**RECORDS SUPPLIED**
※ ※ ※
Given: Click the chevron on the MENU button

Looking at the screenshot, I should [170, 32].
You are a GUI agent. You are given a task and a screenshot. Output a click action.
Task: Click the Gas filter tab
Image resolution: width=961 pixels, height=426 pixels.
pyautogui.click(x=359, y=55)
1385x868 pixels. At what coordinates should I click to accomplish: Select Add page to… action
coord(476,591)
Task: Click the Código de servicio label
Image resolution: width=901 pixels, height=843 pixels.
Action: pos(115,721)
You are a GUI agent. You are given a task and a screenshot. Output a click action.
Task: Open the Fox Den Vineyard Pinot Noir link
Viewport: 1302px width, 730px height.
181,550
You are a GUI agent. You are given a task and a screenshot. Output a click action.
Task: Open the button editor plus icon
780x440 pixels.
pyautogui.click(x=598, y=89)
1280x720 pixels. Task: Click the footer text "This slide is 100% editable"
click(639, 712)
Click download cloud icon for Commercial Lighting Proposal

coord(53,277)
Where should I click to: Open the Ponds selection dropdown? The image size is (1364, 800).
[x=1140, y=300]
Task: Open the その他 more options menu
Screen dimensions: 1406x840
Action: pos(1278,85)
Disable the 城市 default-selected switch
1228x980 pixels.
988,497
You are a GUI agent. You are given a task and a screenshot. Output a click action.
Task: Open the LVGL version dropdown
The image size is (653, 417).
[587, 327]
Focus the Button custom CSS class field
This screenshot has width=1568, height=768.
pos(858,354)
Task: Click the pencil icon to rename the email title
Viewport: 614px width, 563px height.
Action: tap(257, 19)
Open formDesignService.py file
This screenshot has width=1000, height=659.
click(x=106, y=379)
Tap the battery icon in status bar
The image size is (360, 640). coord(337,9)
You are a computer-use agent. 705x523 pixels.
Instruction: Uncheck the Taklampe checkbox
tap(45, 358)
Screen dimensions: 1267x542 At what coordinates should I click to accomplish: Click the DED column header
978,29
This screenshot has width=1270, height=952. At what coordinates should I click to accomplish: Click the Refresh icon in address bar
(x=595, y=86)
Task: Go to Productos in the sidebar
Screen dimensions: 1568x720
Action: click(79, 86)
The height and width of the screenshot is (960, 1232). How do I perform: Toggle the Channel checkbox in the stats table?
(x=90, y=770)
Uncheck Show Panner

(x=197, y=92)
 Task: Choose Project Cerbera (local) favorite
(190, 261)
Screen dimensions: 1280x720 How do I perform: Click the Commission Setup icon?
※ ※ ※
**EXERCISE**
Copy every line above, keeping each one word for word and character for character.

**TASK SOLUTION**
Given: Click the chevron on the MENU button

Looking at the screenshot, I should [170, 32].
You are a GUI agent. You are given a task and a screenshot. Output a click action.
Task: Click the Gas filter tab
Image resolution: width=961 pixels, height=426 pixels.
pyautogui.click(x=359, y=55)
1385x868 pixels. At what coordinates should I click to accomplish: Select Add page to… action
coord(476,591)
Task: Click the Código de servicio label
Image resolution: width=901 pixels, height=843 pixels.
Action: pos(115,721)
You are a GUI agent. You are given a task and a screenshot. Output a click action.
Task: Open the Fox Den Vineyard Pinot Noir link
Viewport: 1302px width, 730px height.
181,550
You are a GUI agent. You are given a task and a screenshot. Output a click action.
Task: Open the button editor plus icon
780x440 pixels.
pyautogui.click(x=598, y=89)
1280x720 pixels. Task: Click the footer text "This slide is 100% editable"
click(639, 712)
Click download cloud icon for Commercial Lighting Proposal

coord(53,277)
Where should I click to: Open the Ponds selection dropdown? The image size is (1364, 800).
[x=1140, y=300]
Task: Open the その他 more options menu
Screen dimensions: 1406x840
Action: pos(1278,85)
Disable the 城市 default-selected switch
1228x980 pixels.
988,497
You are a GUI agent. You are given a task and a screenshot. Output a click action.
Task: Open the LVGL version dropdown
The image size is (653, 417).
[587, 327]
Focus the Button custom CSS class field
This screenshot has width=1568, height=768.
pos(858,354)
Task: Click the pencil icon to rename the email title
Viewport: 614px width, 563px height.
Action: tap(257, 19)
Open formDesignService.py file
This screenshot has width=1000, height=659.
click(x=106, y=379)
Tap the battery icon in status bar
The image size is (360, 640). coord(337,9)
You are a computer-use agent. 705x523 pixels.
Instruction: Uncheck the Taklampe checkbox
tap(45, 358)
Screen dimensions: 1267x542 At what coordinates should I click to accomplish: Click the DED column header
978,29
This screenshot has width=1270, height=952. At what coordinates should I click to accomplish: Click the Refresh icon in address bar
(x=595, y=86)
Task: Go to Productos in the sidebar
Screen dimensions: 1568x720
Action: click(79, 86)
The height and width of the screenshot is (960, 1232). How do I perform: Toggle the Channel checkbox in the stats table?
(x=90, y=770)
Uncheck Show Panner

(x=197, y=92)
 Task: Choose Project Cerbera (local) favorite
(190, 261)
Screen dimensions: 1280x720 How do I perform: Click the Commission Setup icon?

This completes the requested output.